**How to complete this task**
Give again, unaltered, the lines of the listing below that run from the line having "Launch Firefox from the dock" through the line having "Click the three-star".

——

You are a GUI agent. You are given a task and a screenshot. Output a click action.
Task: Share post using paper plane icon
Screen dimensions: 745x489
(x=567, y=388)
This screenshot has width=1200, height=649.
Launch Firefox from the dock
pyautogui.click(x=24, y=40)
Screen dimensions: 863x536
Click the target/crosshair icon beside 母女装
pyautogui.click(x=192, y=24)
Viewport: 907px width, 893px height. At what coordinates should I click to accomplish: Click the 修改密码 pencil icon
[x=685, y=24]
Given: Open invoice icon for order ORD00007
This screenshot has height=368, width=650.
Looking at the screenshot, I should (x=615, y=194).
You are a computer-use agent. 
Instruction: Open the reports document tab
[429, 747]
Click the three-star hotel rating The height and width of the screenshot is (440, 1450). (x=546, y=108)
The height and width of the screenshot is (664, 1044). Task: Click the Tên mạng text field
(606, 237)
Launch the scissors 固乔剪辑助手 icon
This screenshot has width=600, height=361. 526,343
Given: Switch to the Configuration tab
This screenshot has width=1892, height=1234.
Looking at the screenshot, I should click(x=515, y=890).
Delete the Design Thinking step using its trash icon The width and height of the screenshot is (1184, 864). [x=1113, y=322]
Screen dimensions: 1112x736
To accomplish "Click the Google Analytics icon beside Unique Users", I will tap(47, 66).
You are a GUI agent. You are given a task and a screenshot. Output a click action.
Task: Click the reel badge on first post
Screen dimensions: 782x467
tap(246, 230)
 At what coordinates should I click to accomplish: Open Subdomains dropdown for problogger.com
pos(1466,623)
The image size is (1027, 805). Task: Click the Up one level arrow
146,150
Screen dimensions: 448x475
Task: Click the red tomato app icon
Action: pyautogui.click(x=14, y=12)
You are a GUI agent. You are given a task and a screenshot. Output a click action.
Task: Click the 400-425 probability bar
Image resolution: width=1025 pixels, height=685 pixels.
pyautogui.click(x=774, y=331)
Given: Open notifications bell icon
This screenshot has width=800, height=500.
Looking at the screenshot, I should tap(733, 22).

——

**Result of the task**
Launch Firefox from the dock
pyautogui.click(x=24, y=40)
Screen dimensions: 863x536
Click the target/crosshair icon beside 母女装
pyautogui.click(x=192, y=24)
Viewport: 907px width, 893px height. At what coordinates should I click to accomplish: Click the 修改密码 pencil icon
[x=685, y=24]
Given: Open invoice icon for order ORD00007
This screenshot has height=368, width=650.
Looking at the screenshot, I should (x=615, y=194).
You are a computer-use agent. 
Instruction: Open the reports document tab
[429, 747]
Click the three-star hotel rating The height and width of the screenshot is (440, 1450). (x=546, y=108)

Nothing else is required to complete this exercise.